Dites, s'il vous plaît, si chaque affirmation concorde avec la fiche consacrée au film Escape from Tomorrow, par oui ou par non, en citant exactement les mots décisifs de la fiche : (a) le film est américain ; (b) le film dure deux heures ; (c) le scénario est jugé riche et varié.

::: TEXTE À LIRE

Mondo-mètre :
Carte d’identité :
Nom : Escape from Tomorrow
Père : Randy Moore
Livret de famille : Roy Abramsohn (Jim), Elena Schuber (Emily), Katelynn Rodriguez (Sara), Danielle Safady (Sophie), Jack Dalton (Elliot), Annet Mahendru (Isabelle), Lee Armstrong (homme en moto)…
Date de naissance : 2013
Majorité au : indéterminée
Nationalité : USA
Taille : 1h30
Poids : 1 million $
Signes particuliers (+) : Escape from Tomorrow vaut surtout pour la rocambolesque histoire de sa conception, un « coup » doublé d’un tour de force technique qui lui ont offert sa notoriété médiatique. Sur la forme, l’effort de Randy Moore essaie d’être le plus soigné possible malgré ses contraintes et le résultat ne démérite de singularité pour devenir un véritable OFNI plein d’étrangeté.
Signes particuliers (-) : Passé l’excitation de découvrir ce petit film ultra-malin qui fait le buzz, force est de constater qu’Escape from Tomorrow déçoit. Si le boulot accompli est étonnant, le film trouve l’essentiel de son intérêt dans un visionnage associé à sa petite histoire, chaque scène se remettant en perspective dans le contexte. En dehors cela et sur un plan purement qualitatif, on sent rapidement les limites d’une mise en scène contrainte et non pensée et d’un scénario au final assez pauvre et redondant, partant dans des « délires » étonnants qui en font une curiosité un brin ennuyeuse. Entre le cheap foireux, la roublardise intéressante et la prétention mal-aisée, le coeur balance…
UNE JOURNÉE « DE DINGUE » À DISNEYLAND !

::::::
::: DONNÉES BRUTES

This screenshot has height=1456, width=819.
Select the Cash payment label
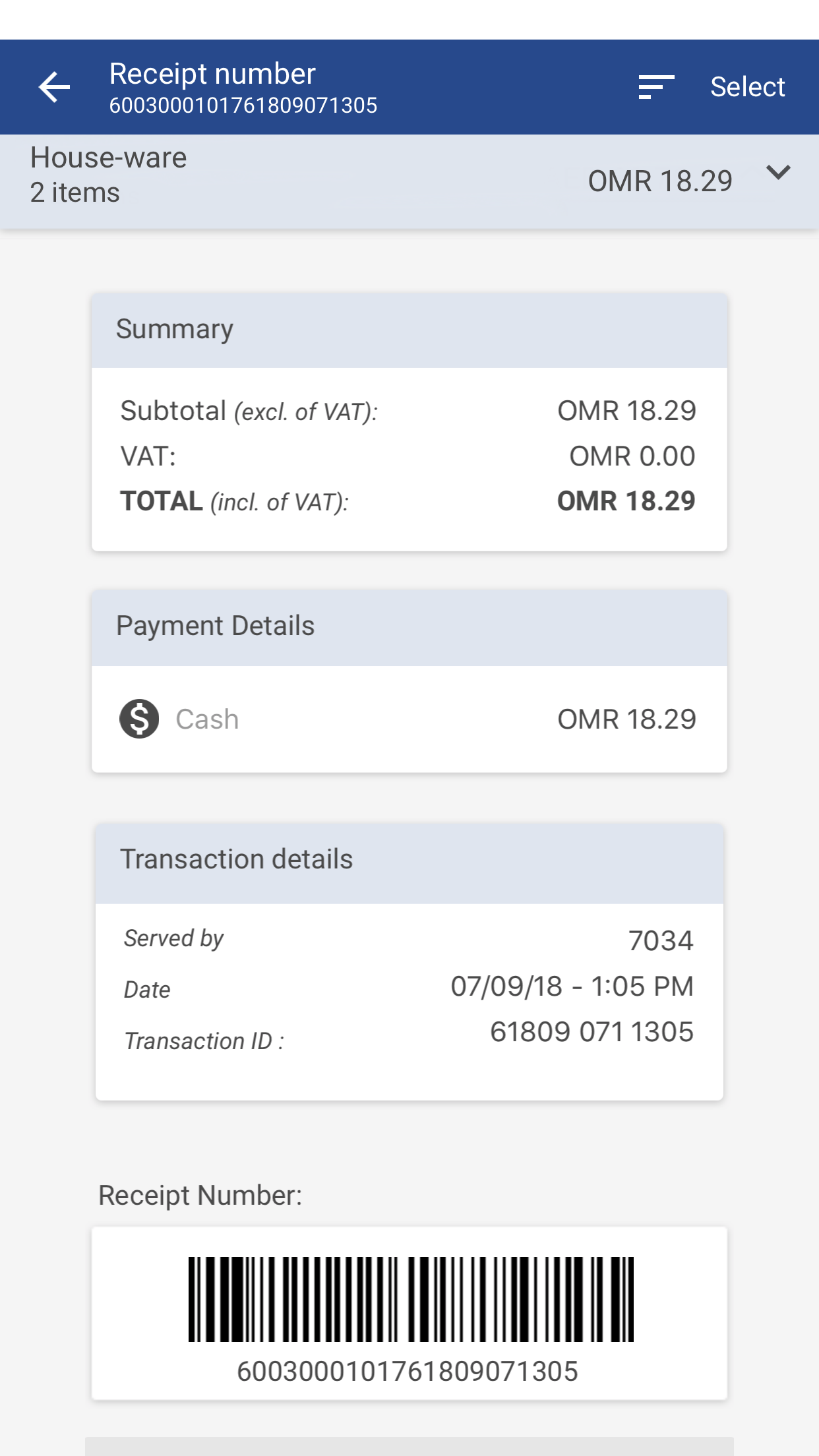coord(207,719)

::::::

RÉPONSE ATTENDUE
(a) Oui : « Nationalité : USA ».
(b) Non : « Taille : 1h30 ».
(c) Non : « scénario au final assez pauvre et redondant ».